Actually, that isn’t new, there were cars (or maybe just one) that had push buttons for selecting gears back in the 60’s/70’s - In about 20 minutes I will remember the make and model, but I’ll forget I posted this, and wonder why I remembered that.
JimA
Push button selectors for automatic transmissions: Chrysler Corp and Rambler: late 50s into early 60s. Packard: 1956. Edsel: 1958.
Steve
Yup. My '64 Plymouth Belvedere, for one. I drove it cross country from Calif. and for about a decade in Michigan. After about 100K miles, reverse gear disappeared, so I’d park it in places where I wouldn’t need to back up. If I did get penned in, I’d get out and push the car backwards, then hop in, turn the wheel, and pull forward. This was esp. fun when I had a broken ankle and a cast throughout an entire snowy winter. Fun times.

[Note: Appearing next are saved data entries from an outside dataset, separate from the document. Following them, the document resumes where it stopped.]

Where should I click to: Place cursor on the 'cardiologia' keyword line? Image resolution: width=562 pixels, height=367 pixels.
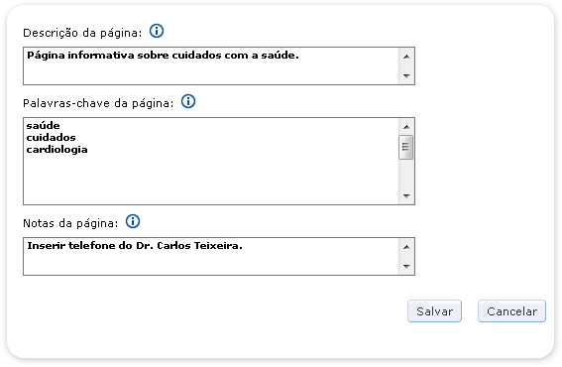click(56, 150)
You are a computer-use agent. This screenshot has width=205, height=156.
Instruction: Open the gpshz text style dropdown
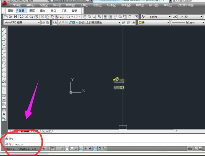pyautogui.click(x=158, y=17)
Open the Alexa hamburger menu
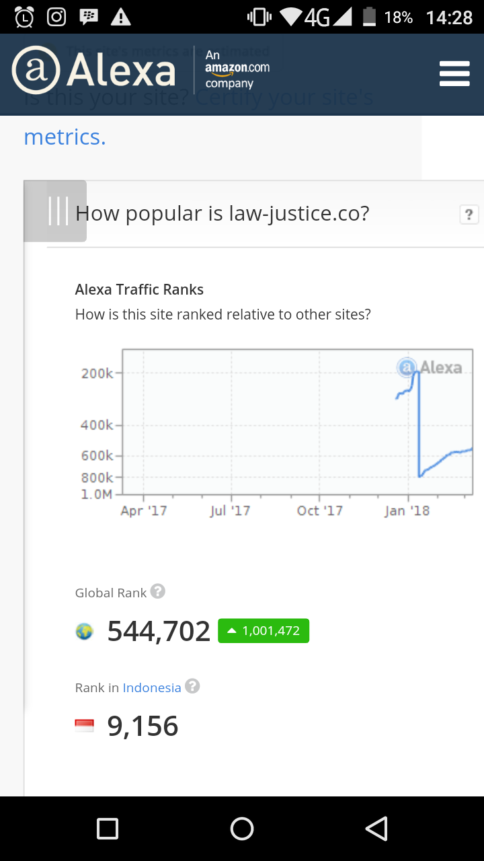This screenshot has width=484, height=861. tap(454, 75)
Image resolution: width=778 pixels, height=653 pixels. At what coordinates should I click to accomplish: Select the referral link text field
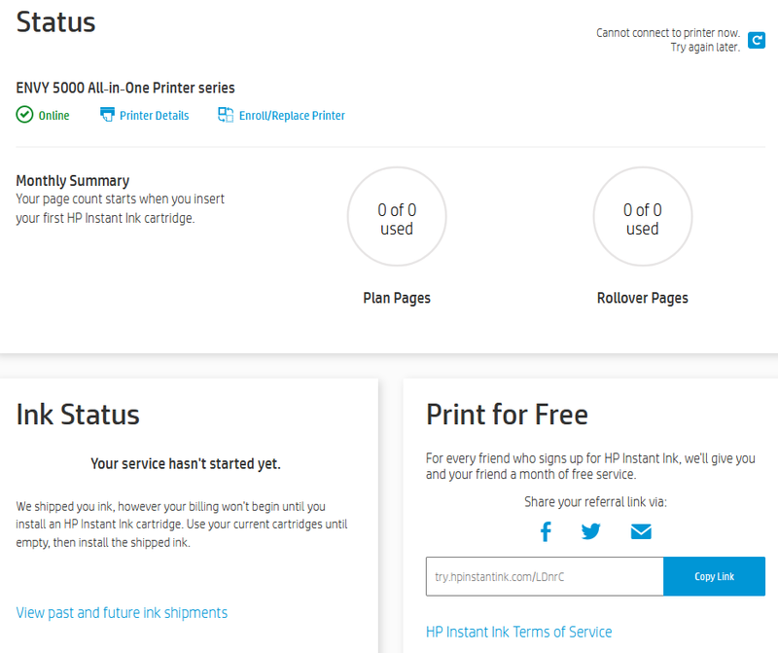(545, 576)
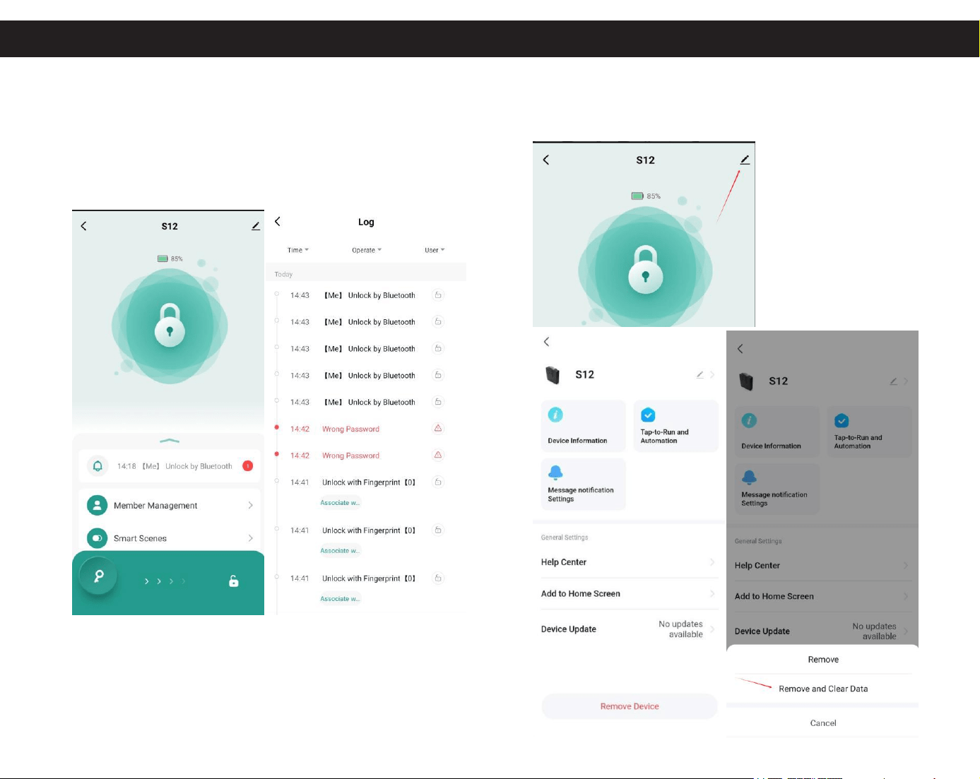The image size is (980, 779).
Task: Click the Remove Device button
Action: click(x=629, y=706)
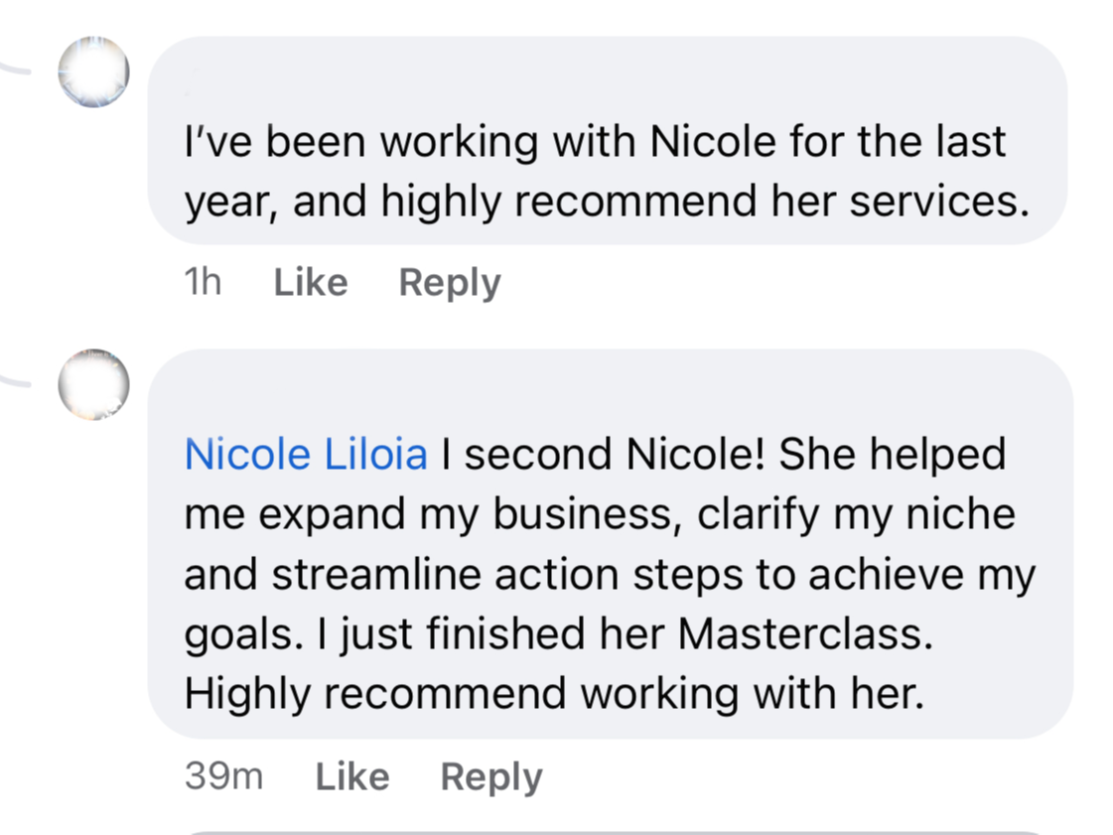Viewport: 1113px width, 835px height.
Task: Select the 'working with Nicole' comment bubble
Action: pos(608,141)

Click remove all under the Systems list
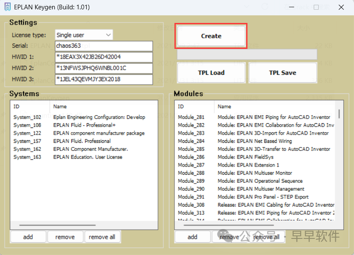point(102,237)
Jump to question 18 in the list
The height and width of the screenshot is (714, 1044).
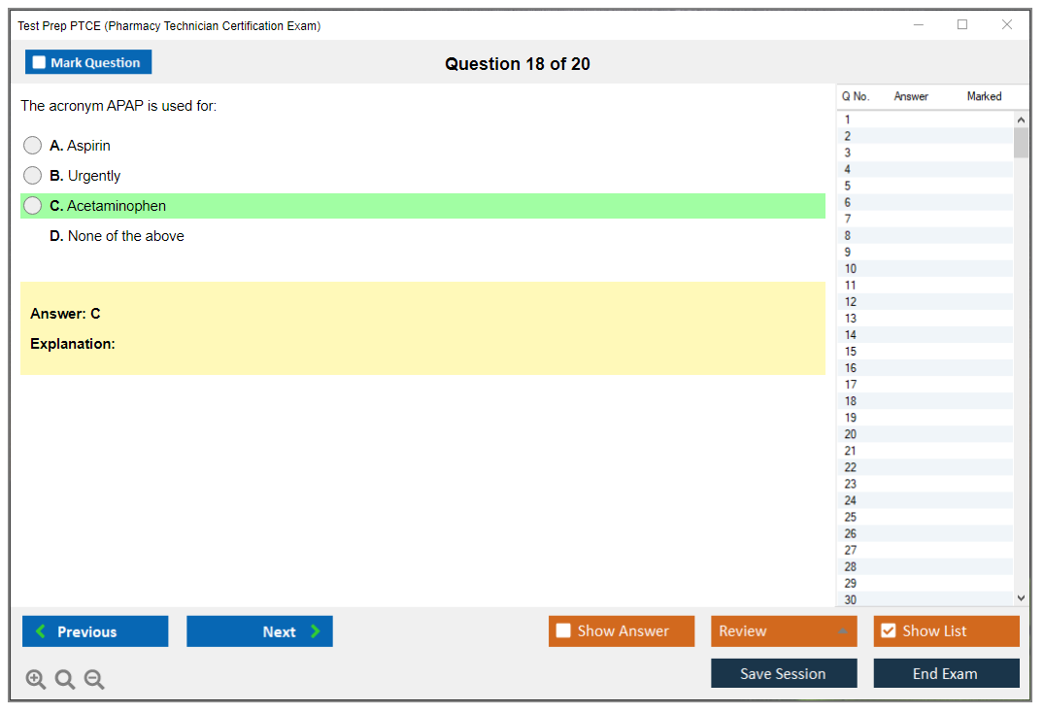coord(851,401)
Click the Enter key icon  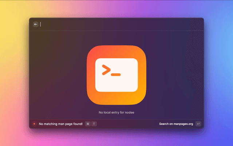(x=198, y=124)
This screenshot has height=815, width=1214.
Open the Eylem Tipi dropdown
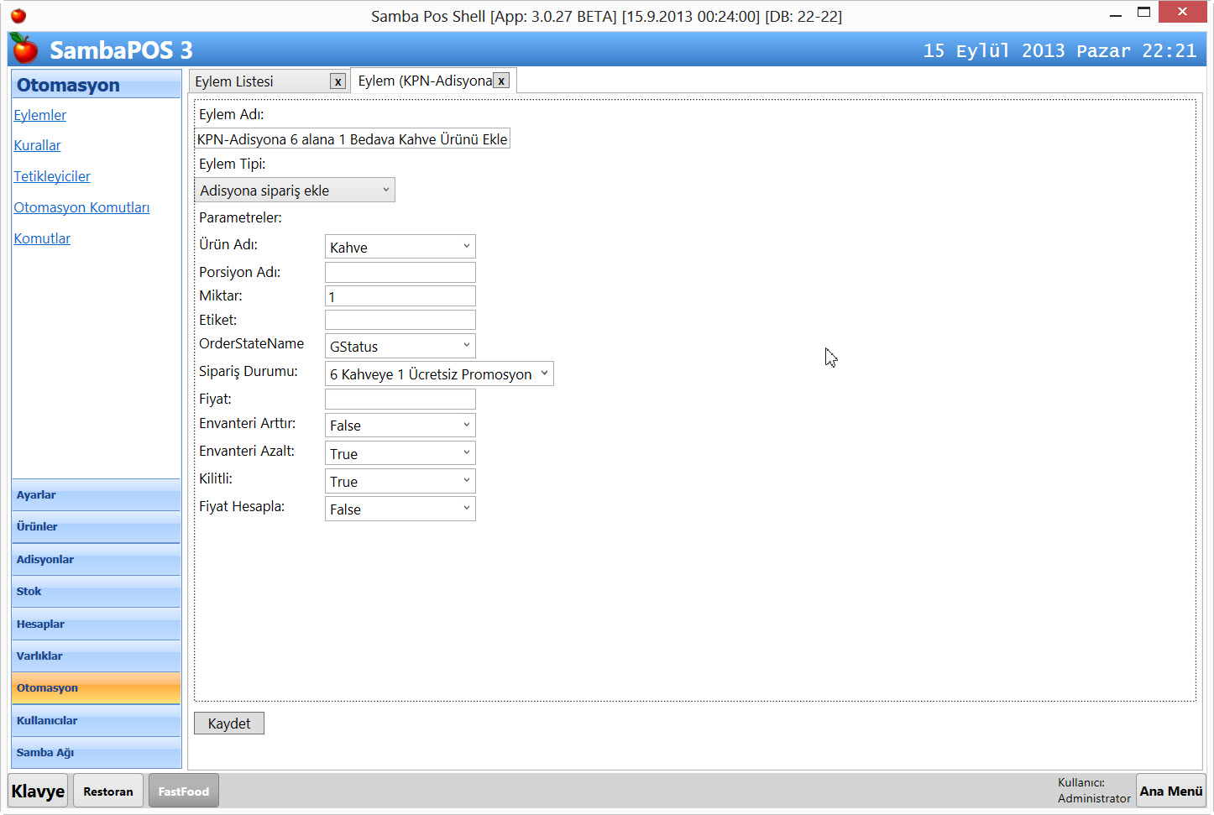pyautogui.click(x=295, y=191)
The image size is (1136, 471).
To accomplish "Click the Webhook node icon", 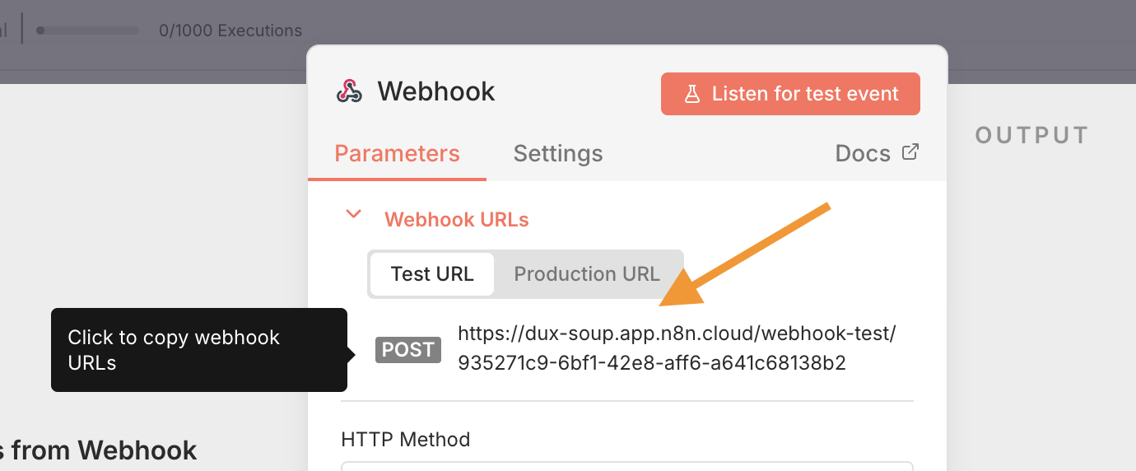I will click(x=349, y=91).
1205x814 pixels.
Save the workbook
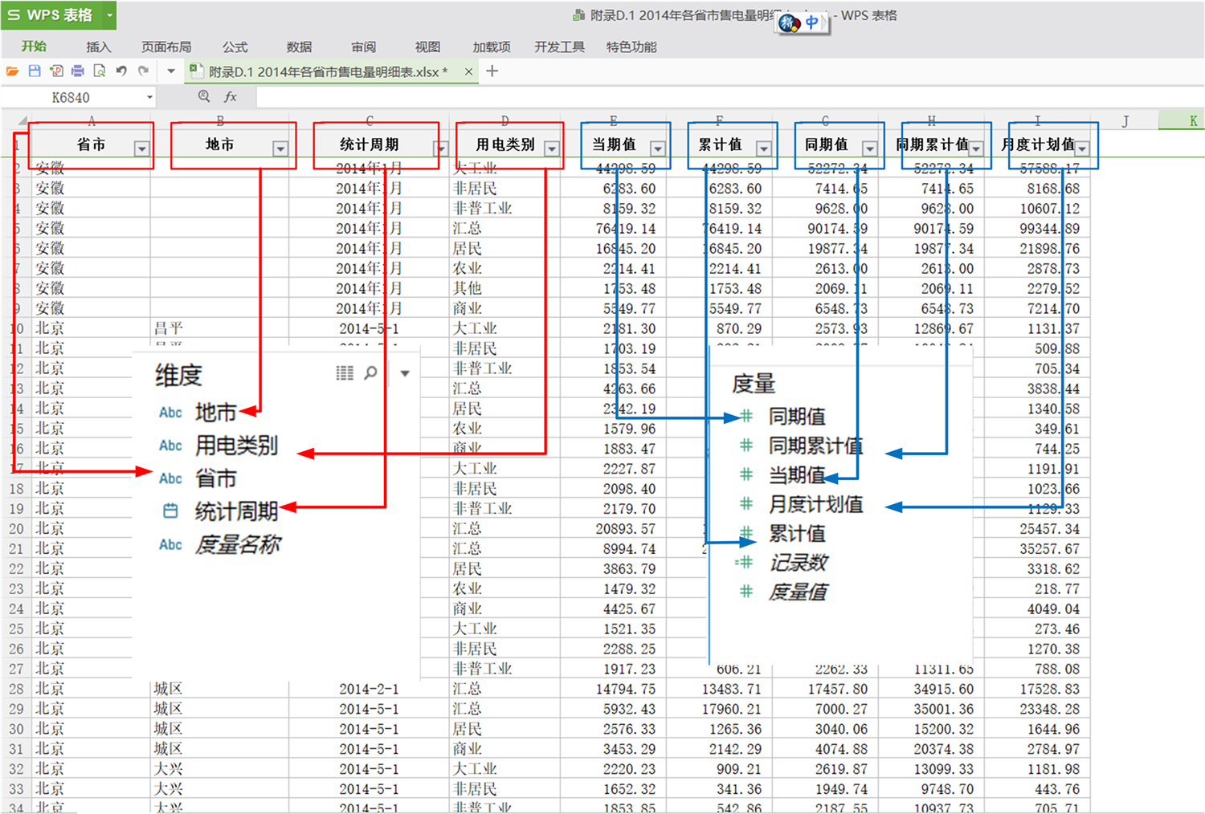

Ah, yes! T’was good to be young.
Gaudeamus igitur,
Juvenes dum sumus;
Post icundum iuventutem,
Post molestam senectutem
Nos habebit humus.
Yep. And then afterward, a few decades of steering column stalk transmission gear selectors. Ironically, the newer Tesla models use a stalk on the steering column to select “gear” (Drive, Reverse, Neutral).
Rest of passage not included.